→ Written request
Present every line of the listing below as a numbered list, skipping any blank lines.

-- begin Raw records --

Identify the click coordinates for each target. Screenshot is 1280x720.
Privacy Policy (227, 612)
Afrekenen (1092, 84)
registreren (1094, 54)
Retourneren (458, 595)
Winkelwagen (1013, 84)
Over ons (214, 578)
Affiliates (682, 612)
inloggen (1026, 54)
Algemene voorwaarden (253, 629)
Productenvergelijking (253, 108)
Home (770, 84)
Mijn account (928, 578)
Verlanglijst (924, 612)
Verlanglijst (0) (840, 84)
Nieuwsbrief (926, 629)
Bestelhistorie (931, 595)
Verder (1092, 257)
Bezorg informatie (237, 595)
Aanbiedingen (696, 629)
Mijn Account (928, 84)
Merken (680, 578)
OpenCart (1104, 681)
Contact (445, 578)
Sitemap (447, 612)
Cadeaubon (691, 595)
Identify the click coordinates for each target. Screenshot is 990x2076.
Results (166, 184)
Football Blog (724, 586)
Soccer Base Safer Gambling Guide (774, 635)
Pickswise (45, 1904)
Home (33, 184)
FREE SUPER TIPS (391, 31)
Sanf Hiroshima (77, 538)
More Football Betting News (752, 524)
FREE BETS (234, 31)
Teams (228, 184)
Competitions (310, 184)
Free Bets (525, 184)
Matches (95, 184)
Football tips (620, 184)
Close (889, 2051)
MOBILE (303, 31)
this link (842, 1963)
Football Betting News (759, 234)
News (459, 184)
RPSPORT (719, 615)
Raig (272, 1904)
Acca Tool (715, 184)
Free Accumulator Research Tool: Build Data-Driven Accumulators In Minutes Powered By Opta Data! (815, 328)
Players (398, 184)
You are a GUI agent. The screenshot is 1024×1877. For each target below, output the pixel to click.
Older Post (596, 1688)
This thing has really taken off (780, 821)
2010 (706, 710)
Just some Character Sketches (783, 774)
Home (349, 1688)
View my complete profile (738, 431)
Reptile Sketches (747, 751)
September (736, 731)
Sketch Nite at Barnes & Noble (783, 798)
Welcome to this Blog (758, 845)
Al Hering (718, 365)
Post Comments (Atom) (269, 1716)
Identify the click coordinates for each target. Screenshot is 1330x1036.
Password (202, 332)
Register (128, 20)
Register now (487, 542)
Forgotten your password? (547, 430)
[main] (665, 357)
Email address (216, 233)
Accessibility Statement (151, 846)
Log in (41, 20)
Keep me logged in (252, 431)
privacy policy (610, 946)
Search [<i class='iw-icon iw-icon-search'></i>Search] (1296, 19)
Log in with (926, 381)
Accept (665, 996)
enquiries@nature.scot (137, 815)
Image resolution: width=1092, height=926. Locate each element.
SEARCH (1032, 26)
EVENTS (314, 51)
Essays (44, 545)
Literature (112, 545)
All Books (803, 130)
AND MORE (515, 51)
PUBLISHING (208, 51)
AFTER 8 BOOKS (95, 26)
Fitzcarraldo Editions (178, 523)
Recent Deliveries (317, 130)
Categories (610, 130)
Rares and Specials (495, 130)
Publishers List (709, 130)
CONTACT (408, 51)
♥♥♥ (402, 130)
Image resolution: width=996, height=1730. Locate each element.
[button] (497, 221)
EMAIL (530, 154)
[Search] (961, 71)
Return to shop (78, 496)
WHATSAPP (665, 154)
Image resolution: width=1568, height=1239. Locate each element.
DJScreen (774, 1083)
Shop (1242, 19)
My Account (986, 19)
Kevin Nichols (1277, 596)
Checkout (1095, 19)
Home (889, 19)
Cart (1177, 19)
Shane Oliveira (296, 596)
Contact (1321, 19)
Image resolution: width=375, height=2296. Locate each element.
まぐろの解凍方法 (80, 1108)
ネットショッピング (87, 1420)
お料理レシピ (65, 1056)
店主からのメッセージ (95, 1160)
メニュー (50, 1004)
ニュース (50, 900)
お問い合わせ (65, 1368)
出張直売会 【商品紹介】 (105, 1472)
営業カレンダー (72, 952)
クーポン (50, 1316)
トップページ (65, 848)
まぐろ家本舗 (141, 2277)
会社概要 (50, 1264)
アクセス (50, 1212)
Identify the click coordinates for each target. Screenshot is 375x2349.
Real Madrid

-- end Raw records --

→ Expected answer
1. Identify the click coordinates for each target. Screenshot is 1280x720.
2. Privacy Policy (227, 612)
3. Afrekenen (1092, 84)
4. registreren (1094, 54)
5. Retourneren (458, 595)
6. Winkelwagen (1013, 84)
7. Over ons (214, 578)
8. Affiliates (682, 612)
9. inloggen (1026, 54)
10. Algemene voorwaarden (253, 629)
11. Productenvergelijking (253, 108)
12. Home (770, 84)
13. Mijn account (928, 578)
14. Verlanglijst (924, 612)
15. Verlanglijst (0) (840, 84)
16. Nieuwsbrief (926, 629)
17. Bestelhistorie (931, 595)
18. Verder (1092, 257)
19. Bezorg informatie (237, 595)
20. Aanbiedingen (696, 629)
21. Mijn Account (928, 84)
22. Merken (680, 578)
23. OpenCart (1104, 681)
24. Contact (445, 578)
25. Sitemap (447, 612)
26. Cadeaubon (691, 595)
27. Identify the click coordinates for each target. Screenshot is 990x2076.
28. Results (166, 184)
29. Football Blog (724, 586)
30. Soccer Base Safer Gambling Guide (774, 635)
31. Pickswise (45, 1904)
32. Home (33, 184)
33. FREE SUPER TIPS (391, 31)
34. Sanf Hiroshima (77, 538)
35. More Football Betting News (752, 524)
36. FREE BETS (234, 31)
37. Teams (228, 184)
38. Competitions (310, 184)
39. Free Bets (525, 184)
40. Matches (95, 184)
41. Football tips (620, 184)
42. Close (889, 2051)
43. MOBILE (303, 31)
44. this link (842, 1963)
45. Football Betting News (759, 234)
46. News (459, 184)
47. RPSPORT (719, 615)
48. Raig (272, 1904)
49. Acca Tool (715, 184)
50. Free Accumulator Research Tool: Build Data-Driven Accumulators In Minutes Powered By Opta Data! (815, 328)
51. Players (398, 184)
52. You are a GUI agent. The screenshot is 1024×1877. For each target below, output the pixel to click.
53. Older Post (596, 1688)
54. This thing has really taken off (780, 821)
55. 2010 (706, 710)
56. Just some Character Sketches (783, 774)
57. Home (349, 1688)
58. View my complete profile (738, 431)
59. Reptile Sketches (747, 751)
60. September (736, 731)
61. Sketch Nite at Barnes & Noble (783, 798)
62. Welcome to this Blog (758, 845)
63. Al Hering (718, 365)
64. Post Comments (Atom) (269, 1716)
65. Identify the click coordinates for each target. Screenshot is 1330x1036.
66. Password (202, 332)
67. Register (128, 20)
68. Register now (487, 542)
69. Forgotten your password? (547, 430)
70. [main] (665, 357)
71. Email address (216, 233)
72. Accessibility Statement (151, 846)
73. Log in (41, 20)
74. Keep me logged in (252, 431)
75. privacy policy (610, 946)
76. Search [<i class='iw-icon iw-icon-search'></i>Search] (1296, 19)
77. Log in with (926, 381)
78. Accept (665, 996)
79. enquiries@nature.scot (137, 815)
80. Image resolution: width=1092, height=926. Locate each element.
81. SEARCH (1032, 26)
82. EVENTS (314, 51)
83. Essays (44, 545)
84. Literature (112, 545)
85. All Books (803, 130)
86. AND MORE (515, 51)
87. PUBLISHING (208, 51)
88. AFTER 8 BOOKS (95, 26)
89. Fitzcarraldo Editions (178, 523)
90. Recent Deliveries (317, 130)
91. Categories (610, 130)
92. Rares and Specials (495, 130)
93. Publishers List (709, 130)
94. CONTACT (408, 51)
95. ♥♥♥ (402, 130)
96. Image resolution: width=996, height=1730. Locate each element.
97. [button] (497, 221)
98. EMAIL (530, 154)
99. [Search] (961, 71)
100. Return to shop (78, 496)
101. WHATSAPP (665, 154)
102. Image resolution: width=1568, height=1239. Locate each element.
103. DJScreen (774, 1083)
104. Shop (1242, 19)
105. My Account (986, 19)
106. Kevin Nichols (1277, 596)
107. Checkout (1095, 19)
108. Home (889, 19)
109. Cart (1177, 19)
110. Shane Oliveira (296, 596)
111. Contact (1321, 19)
112. Image resolution: width=375, height=2296. Locate each element.
113. まぐろの解凍方法 (80, 1108)
114. ネットショッピング (87, 1420)
115. お料理レシピ (65, 1056)
116. 店主からのメッセージ (95, 1160)
117. メニュー (50, 1004)
118. ニュース (50, 900)
119. お問い合わせ (65, 1368)
120. 出張直売会 【商品紹介】 (105, 1472)
121. 営業カレンダー (72, 952)
122. クーポン (50, 1316)
123. トップページ (65, 848)
124. まぐろ家本舗 (141, 2277)
125. 会社概要 (50, 1264)
126. アクセス (50, 1212)
127. Identify the click coordinates for each target. Screenshot is 375x2349.
128. Real Madrid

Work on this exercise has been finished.